Surely the UK and others have banned some cultural and athletic Russians as a means to getting to the Putin regime, not out of ‘Russophobia’. The notion of Russophobia altogether seems to be a bit of Kremlin spin – 50 years out of date, as usual. The truth is closer to the opposite – Western Europe has belated learned that they trusted Russia too much (the leadership, not the individual people – obs), We trusted Russia enough to supply our energy needs, and buy up housing, football teams, companies, and political parties, and had minimal objections when they killed people on our soil. I have read almost nothing in the UK or US media suggestive of general Russophobia – the closest it got was a rather mild article saying that whilst it’s understandable why Russian people are cowed by the regime, they could be doing more to push for good leadership. Rather, like the embargoes on SA during the Apartheid era, the hope is that such measures bring effective pressure on the regime, at an acceptable cost (no violence, just loss of earnings). It is understood that Black South Africans, anti-apartheid whites, and regular Russians will end up paying a price – and that is regretted.

lisa.babyford.irwin5
lisa.babyford.irwin5
3 months ago

Sounds like cancel culture hasn’t come to Japan. Anecdotally, the cultural / sports boycotts and so on seem to be helping the rally round the flag effect in Russia.

The response that western governments and media have taken to Russians is interesting. There has been a big emphasis on avoiding Islamophobia in society in the aftermath of terrorist attacks. Perhaps because Russians are Europeans there hasn’t been the same caution taken?

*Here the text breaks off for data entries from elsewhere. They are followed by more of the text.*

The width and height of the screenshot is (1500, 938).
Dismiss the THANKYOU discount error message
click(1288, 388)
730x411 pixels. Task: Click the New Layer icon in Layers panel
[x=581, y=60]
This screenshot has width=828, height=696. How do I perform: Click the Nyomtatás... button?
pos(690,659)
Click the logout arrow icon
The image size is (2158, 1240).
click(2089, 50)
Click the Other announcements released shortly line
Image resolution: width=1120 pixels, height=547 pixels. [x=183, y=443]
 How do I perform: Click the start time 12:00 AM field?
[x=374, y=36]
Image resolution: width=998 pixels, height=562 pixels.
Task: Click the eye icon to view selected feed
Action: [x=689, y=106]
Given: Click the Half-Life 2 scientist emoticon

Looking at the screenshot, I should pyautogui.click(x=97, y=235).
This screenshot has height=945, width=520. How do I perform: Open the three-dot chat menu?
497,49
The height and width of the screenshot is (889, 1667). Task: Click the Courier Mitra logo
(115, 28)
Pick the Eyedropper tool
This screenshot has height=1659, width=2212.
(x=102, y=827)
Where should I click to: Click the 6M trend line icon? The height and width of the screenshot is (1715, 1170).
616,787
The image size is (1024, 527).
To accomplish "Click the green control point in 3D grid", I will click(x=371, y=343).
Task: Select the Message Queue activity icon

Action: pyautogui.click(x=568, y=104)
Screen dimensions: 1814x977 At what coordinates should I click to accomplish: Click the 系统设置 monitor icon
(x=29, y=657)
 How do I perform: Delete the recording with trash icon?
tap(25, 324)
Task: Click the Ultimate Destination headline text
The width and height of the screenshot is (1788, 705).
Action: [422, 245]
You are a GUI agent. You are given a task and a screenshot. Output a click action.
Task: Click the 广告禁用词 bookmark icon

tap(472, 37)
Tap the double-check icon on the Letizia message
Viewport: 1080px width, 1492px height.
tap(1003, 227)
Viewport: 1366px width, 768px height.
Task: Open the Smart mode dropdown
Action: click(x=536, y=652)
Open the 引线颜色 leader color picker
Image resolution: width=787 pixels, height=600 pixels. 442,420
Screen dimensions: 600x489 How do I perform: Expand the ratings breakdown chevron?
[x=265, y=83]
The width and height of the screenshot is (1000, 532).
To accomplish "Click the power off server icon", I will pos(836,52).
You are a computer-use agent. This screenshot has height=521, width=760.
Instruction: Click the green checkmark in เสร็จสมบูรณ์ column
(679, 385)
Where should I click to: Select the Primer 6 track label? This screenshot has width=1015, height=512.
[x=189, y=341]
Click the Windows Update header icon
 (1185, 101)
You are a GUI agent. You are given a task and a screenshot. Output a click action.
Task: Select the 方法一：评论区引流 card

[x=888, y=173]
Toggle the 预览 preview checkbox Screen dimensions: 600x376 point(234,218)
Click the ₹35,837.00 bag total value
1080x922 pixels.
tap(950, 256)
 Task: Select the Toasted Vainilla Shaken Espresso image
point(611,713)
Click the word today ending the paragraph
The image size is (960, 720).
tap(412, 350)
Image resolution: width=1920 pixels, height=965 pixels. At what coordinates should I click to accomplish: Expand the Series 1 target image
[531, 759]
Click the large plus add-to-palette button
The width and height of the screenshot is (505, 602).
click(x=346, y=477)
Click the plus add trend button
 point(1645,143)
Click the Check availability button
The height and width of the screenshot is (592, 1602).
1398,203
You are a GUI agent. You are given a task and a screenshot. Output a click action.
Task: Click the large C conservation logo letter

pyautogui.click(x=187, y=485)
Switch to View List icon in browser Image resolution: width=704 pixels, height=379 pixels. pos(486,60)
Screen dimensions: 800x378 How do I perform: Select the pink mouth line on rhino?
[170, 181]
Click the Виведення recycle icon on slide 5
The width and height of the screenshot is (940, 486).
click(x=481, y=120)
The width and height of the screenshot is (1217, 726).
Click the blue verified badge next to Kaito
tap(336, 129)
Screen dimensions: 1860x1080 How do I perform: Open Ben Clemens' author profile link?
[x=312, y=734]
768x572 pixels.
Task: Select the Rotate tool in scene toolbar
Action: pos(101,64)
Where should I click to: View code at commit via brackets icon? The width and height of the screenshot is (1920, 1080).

Last edited 3 months ago by lisa.babyford.irwin5
Russ W
Russ W
3 months ago

Maybe

Russ W
Russ W
3 months ago

The best way to fight Identity Politics is to not participate in it.

David Harris
David Harris
3 months ago

But no mention of what the 9000 Russian expats in Japan are saying or doing. Do they send send money and food to Ukraine? Do they defend Putin or attack him? That would have been a good thing to investigate.

Jacob Mason
Jacob Mason
3 months ago
Reply to  David Harris

Digging into the affairs of a large number of legal residents due to their national origin or ethnicity is complicated. I am not saying it shouldn’t happen, just that it can easily be taken too far (like putting American citizens in internment camps during WWII because of their Japanese ethnicity).

Andrew D
Andrew D
3 months ago
Reply to  Jacob Mason

The UK interned thousands of Germans in WWII, including Jewish refugees from Germany. Quite right, since we were actually at war. The Japanese seem to have got it right; the faux-bellicosity of Truss etc is not helping the situation.